Study Indicates Fruit Consumption May Impact Mother's Milk Levels
By Karen Angelo
Studies show that about 40% percent of mothers who breastfeed report weaning their babies sooner than planned due to concerns about producing enough milk and nutrient deficiencies in their milk. Federal dietary guidelines recommend breastfeeding exclusively for the first six months, with continued breastfeeding while introducing appropriate foods for a year or longer.
“While breast milk is conditionally perfect for babies, many factors affect milk composition and production,” says Prof. Shannon Kelleher of the Biomedical and Nutritional Sciences Department.
That’s why Kelleher researches mothers’ diets, genetics and environmental exposures.
In her latest study, Kelleher and her research team identified molecules in human milk for the first time that may be responsible for regulating milk volume.
Results of the study, recently published in the journal Nutrients, shed light on the role of molecules called miRNAs that regulate gene expression. The research involved 221 women from ages 19 to 42 who planned to breastfeed for at least six months.
“Our study shows that a miRNA called let-7g-5p is significantly higher in the first week of lactation of women who have a low milk supply, compared to those who have an adequate supply,” says Kelleher, who conducted the research with colleagues from Penn State College of Medicine as well as UMass Lowell students. “We also found that mothers with low fruit intake had higher levels of the let-7g-5p.”
Kelleher and the research team believe that milk can be used as a “liquid biopsy” of the lactating mammary gland to understand if the gland is working properly.
“By measuring milk levels of let-7g-5p during the first weeks after birth, caregivers could identify women who need additional lactation support,” says Kelleher. “These interventions may include dietary changes, lactation consultant support, medications and therapy.”
Biomedical Engineering and Biotechnology master’s student Anna Ward, who co-authored the paper, demonstrated in cultured mammary cells in vitro that elevated levels of let-7g-5p are associated with low milk supply.
“This is an exciting avenue for future research because of its potential role in maintaining optimal breast function and adequate milk supply,” says Ward, who earned her undergraduate degree in applied biomedical sciences at UML in 2020. “By understanding biological factors that contribute to low milk supply, we can look for ways to target or modify these factors.”
One of the opportunities for improvement may be in the diet, says Kelleher.
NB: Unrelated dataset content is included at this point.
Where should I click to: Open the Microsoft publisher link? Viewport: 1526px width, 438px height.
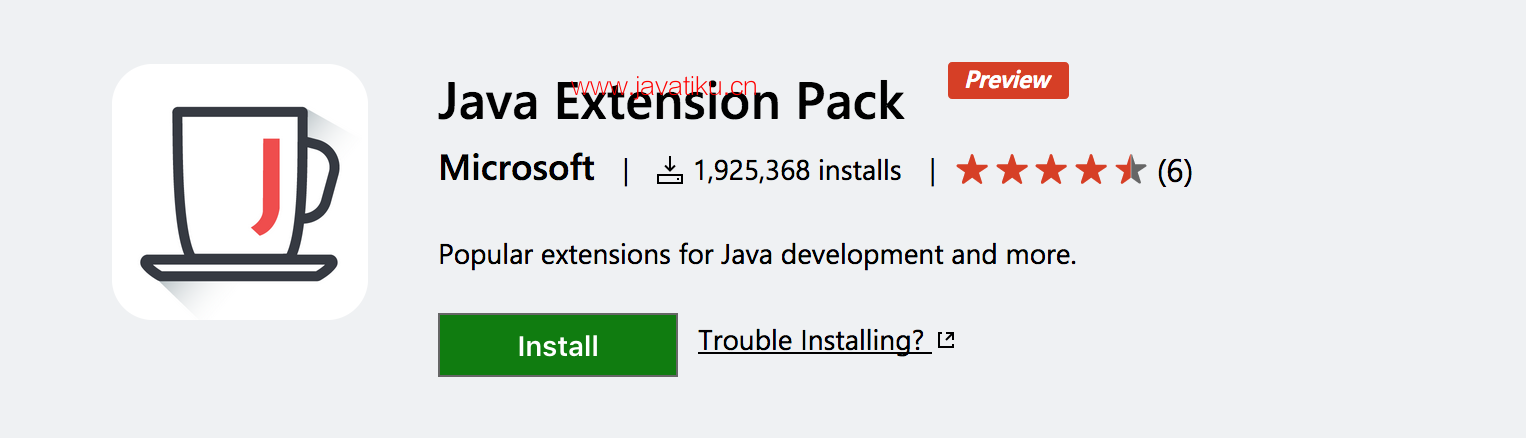(516, 169)
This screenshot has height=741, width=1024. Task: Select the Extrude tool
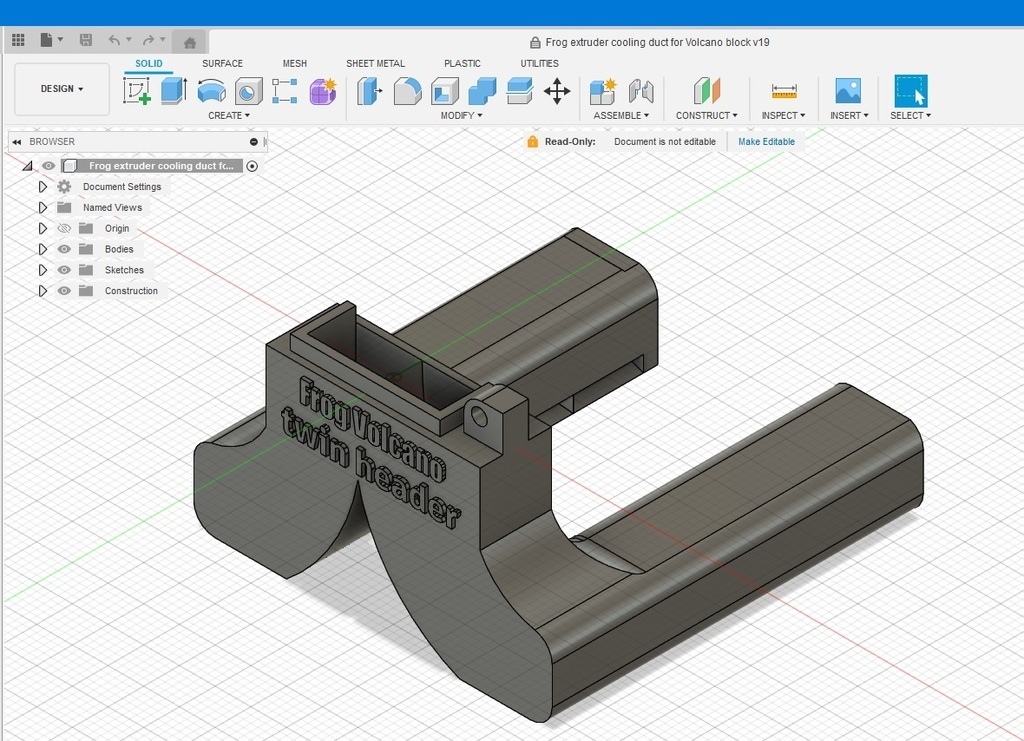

The researchers assessed the diet of the mothers who participated in the study and discovered that low fruit intake was associated with high let-7g-5p levels and low milk volume. This suggests to Kelleher and her team that polyphenols, a family of compounds found in fruit and vegetables, may modulate levels of let-7g-5p.
Under the direction of Kelleher, applied biomedical sciences student Serena Burkinshaw ’23 is studying the effect of polyphenols on mammary cells for her honors project.
“I have been working with Dr. Kelleher on a literature review on the effect of polyphenols on women, animal models and mammary cells in culture,” says Burkinshaw, who plans on continuing as a master’s student in the applied biomedical sciences program and eventually working for a pharmaceutical or biotechnology company. “We are examining the effect of grape-seed extract, which contains a variety of polyphenols, on mammary epithelial cells to understand the mechanism by which polyphenols may affect let-7g-5p levels and milk supply.”